BEGIN

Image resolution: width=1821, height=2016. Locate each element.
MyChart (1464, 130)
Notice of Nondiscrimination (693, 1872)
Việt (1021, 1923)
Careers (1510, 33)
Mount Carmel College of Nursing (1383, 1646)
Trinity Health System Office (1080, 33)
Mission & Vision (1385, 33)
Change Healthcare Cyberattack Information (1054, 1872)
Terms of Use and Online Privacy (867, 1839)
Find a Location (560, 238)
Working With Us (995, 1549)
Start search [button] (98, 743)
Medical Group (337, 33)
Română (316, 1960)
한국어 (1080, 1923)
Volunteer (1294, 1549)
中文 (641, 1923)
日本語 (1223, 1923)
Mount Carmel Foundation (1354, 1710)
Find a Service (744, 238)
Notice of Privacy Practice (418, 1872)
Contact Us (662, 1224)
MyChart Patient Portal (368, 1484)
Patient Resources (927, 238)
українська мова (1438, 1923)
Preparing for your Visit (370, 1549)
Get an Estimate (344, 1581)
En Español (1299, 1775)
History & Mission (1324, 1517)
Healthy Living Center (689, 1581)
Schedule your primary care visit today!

END

* _ABOUT THIS EXERCISE_: Restate each entry above word for word.

* _ANSWER FOR THE TASK_:
Image resolution: width=1821, height=2016. Locate each element.
MyChart (1464, 130)
Notice of Nondiscrimination (693, 1872)
Việt (1021, 1923)
Careers (1510, 33)
Mount Carmel College of Nursing (1383, 1646)
Trinity Health System Office (1080, 33)
Mission & Vision (1385, 33)
Change Healthcare Cyberattack Information (1054, 1872)
Terms of Use and Online Privacy (867, 1839)
Find a Location (560, 238)
Working With Us (995, 1549)
Start search [button] (98, 743)
Medical Group (337, 33)
Română (316, 1960)
한국어 (1080, 1923)
Volunteer (1294, 1549)
中文 (641, 1923)
日本語 (1223, 1923)
Mount Carmel Foundation (1354, 1710)
Find a Service (744, 238)
Notice of Privacy Practice (418, 1872)
Contact Us (662, 1224)
MyChart Patient Portal (368, 1484)
Patient Resources (927, 238)
українська мова (1438, 1923)
Preparing for your Visit (370, 1549)
Get an Estimate (344, 1581)
En Español (1299, 1775)
History & Mission (1324, 1517)
Healthy Living Center (689, 1581)
Schedule your primary care visit today!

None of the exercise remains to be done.